◆ **Extrait du texte**:
• • • •

Recours administratifs : seule la date d’expédition compte
Par son arrêt du 30 juin 2025, le Conseil d’Etat est venu ancrer un revirement de jurisprudence récent, afin de simplifier les règles applicables en matière de délais de recours. (CE, 30 juin 2025, n°494573)
En l’espèce, par un courrier en date du 10 novembre 2018, réceptionné le 13 novembre 2018, deux conseillers municipaux de la Commune de RIEUMES ont formé un recours gracieux à l’encontre de deux délibérations portant approbation d’une révision allégée du PLU communal d’une part, et approbation de la conclusion d’un bail emphytéotique d’une durée de quarante ans d’autre part. Les conseillers municipaux étaient présents et ont pris part au vote, aux deux séances du conseil municipal durant lesquelles les délibérations ont été votées, les 11 septembre 2018 et 8 avril 2019.
Par une requête enregistrée le 27 janvier 2019, les deux conseillers municipaux ont saisi le Tribunal administratif de Toulouse d’une demande tendant à l’annulation de la délibération du 11 septembre 2018. Le Tribunal administratif de Toulouse a rejeté la requête du fait de sa tardiveté, dans un jugement du 25 février 2022. Les requérants ont interjeté appel de ce jugement, mais par un arrêt du 21 mars 2024, la Cour administrative d’appel de Toulouse a rejeté l’appel formé. Les deux conseillers municipaux se sont alors pourvus en cassation.
Le Conseil d’Etat a donc dû vérifier que la demande tendant à l’annulation de la délibération du 11 septembre 2018 était tardive, comme l’ont retenu les juges du fond.
Pour rappel, le délai de recours commence à courir à compter de la notification ou de la publication de la décision attaquée, en application des dispositions de l’article R. 421-1 du Code de justice administrative.

• • • •

◆ **Éléments d'un jeu de données**:
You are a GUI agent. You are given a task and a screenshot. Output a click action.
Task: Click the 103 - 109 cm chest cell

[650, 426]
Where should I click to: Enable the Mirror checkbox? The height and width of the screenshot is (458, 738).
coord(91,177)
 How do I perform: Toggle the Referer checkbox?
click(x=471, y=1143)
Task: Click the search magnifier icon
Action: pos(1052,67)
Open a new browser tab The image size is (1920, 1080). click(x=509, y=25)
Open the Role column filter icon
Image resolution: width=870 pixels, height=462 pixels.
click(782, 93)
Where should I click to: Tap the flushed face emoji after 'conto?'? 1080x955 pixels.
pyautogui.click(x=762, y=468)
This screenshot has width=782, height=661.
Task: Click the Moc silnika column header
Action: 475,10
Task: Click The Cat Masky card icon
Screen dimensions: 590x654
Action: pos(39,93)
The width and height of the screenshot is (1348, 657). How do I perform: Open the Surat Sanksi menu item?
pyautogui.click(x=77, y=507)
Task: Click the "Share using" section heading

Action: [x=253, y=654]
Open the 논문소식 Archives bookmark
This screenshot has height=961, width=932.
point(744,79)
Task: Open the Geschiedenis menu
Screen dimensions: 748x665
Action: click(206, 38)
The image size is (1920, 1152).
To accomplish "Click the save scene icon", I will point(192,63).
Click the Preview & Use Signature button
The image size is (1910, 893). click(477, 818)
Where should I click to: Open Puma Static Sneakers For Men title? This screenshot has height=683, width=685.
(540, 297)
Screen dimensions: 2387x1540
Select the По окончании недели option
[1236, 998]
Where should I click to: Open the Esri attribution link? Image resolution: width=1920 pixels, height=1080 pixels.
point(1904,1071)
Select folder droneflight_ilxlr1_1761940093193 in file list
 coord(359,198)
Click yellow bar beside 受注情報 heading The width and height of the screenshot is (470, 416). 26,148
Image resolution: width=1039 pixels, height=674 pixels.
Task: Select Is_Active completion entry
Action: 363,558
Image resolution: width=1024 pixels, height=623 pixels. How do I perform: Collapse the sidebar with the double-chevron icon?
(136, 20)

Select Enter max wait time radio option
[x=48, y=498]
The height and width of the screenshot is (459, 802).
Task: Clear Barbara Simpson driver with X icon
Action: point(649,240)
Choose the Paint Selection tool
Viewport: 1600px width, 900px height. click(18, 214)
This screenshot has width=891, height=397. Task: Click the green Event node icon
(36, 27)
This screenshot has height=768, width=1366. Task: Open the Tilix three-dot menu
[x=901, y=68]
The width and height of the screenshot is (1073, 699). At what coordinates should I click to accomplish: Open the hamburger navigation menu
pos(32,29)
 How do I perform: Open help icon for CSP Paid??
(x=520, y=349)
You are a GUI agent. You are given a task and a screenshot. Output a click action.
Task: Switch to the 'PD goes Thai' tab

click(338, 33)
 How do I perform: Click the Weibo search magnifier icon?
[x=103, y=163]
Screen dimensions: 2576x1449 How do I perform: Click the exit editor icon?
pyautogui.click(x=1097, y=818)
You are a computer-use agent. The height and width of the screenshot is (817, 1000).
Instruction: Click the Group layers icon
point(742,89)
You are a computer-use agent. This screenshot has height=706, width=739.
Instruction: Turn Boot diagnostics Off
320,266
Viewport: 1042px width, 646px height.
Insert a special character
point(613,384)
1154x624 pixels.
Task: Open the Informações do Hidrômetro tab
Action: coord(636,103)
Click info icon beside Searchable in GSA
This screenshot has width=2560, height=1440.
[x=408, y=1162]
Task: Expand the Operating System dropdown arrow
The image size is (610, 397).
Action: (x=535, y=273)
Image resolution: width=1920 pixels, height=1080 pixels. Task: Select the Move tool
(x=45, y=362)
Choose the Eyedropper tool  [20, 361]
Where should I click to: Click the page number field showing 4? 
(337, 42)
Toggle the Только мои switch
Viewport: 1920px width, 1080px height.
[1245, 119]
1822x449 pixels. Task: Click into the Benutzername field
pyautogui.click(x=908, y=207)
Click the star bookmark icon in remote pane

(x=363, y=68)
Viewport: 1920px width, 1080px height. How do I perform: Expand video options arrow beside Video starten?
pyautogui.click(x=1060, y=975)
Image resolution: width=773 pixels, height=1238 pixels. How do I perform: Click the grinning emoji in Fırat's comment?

• • • •

◆ **Objectif indiqué 1**:
Mettez sous forme de liste numérotée les lignes des enregistrements, depuis leur première ligne jusqu'à celle contenant « click(782, 93) » incluse, sans les lignes vides.
◆ **Objectif indiqué 2**:
Poursuivez le texte sur les délais de recours administratifs à partir de sa dernière phrase.

◆ **Réponse 1**:
1. You are a GUI agent. You are given a task and a screenshot. Output a click action.
2. Task: Click the 103 - 109 cm chest cell
3. [650, 426]
4. Where should I click to: Enable the Mirror checkbox? The height and width of the screenshot is (458, 738).
5. coord(91,177)
6.  How do I perform: Toggle the Referer checkbox?
7. click(x=471, y=1143)
8. Task: Click the search magnifier icon
9. Action: pos(1052,67)
10. Open a new browser tab The image size is (1920, 1080). click(x=509, y=25)
11. Open the Role column filter icon
12. Image resolution: width=870 pixels, height=462 pixels.
13. click(782, 93)

◆ **Réponse 2**:
S’agissant de l’expiration de ce délai de recours, de façon constante, le juge administratif prenait en compte la date de réception du recours contentieux par la juridiction pour faire courir le délai de recours contentieux. En d’autres termes, le recours devait être réceptionné avant l’expiration du délai de recours pour ne pas être tardif.
Très récemment, le Conseil d’Etat a fait évoluer sa position en la matière afin d’harmoniser les règles applicables en cas d’envoi par la voie de Télérecours ou par envoi postal : par un arrêt du 13 mai 2024, le Conseil d’Etat a jugé que la date d’expédition fait courir ce délai de recours, le cachet de la poste faisant foi :
« 2. Sauf dispositions législatives ou réglementaires contraires, telles les dispositions relatives à la contestation des élections politiques ou celles prévoyant des délais exprimés en heures ou expirant à un horaire qu’elles précisent, la date à prendre en considération pour apprécier si un recours contentieux adressé à une juridiction administrative par voie postale a été formé dans le délai de recours contentieux est celle de l’expédition du recours, le cachet de la poste faisant foi. »
CE, Section, 13 mai 2024, n°466541
Ce considérant de principe a été largement repris dans les mois suivants (v. par exemple CE, 23 janvier 2025, n°489491).
Toutefois, cette jurisprudence ne précisait pas si la prise en compte de la date d’expédition était applicable aux recours administratifs (recours gracieux ou hiérarchiques).
Par un arrêt novateur du 1er juillet 2024, la Cour administrative d’appel de Versailles est venue étendre le considérant de principe dégagé par le Conseil d’Etat le 13 mai 2024, aux recours administratifs :
« 8. D’autre part, le délai de l’article R. 421-1 du code de justice administrative est un délai franc. S’il expire un samedi, un dimanche ou un jour férié ou chômé, il est prorogé jusqu’au premier jour ouvrable suivant. Et sauf dispositions législatives ou réglementaires contraires, telles les dispositions relatives à la contestation des élections politiques ou celles prévoyant des délais exprimés en heures ou expirant à un horaire qu’elles précisent, la date à prendre en considération pour apprécier si un recours contentieux adressé à une juridiction administrative par voie postale a été formé dans le délai de recours contentieux est celle de l’expédition du recours, le cachet de la poste faisant foi. Ces principes sont également applicables aux recours administratifs non obligatoires. »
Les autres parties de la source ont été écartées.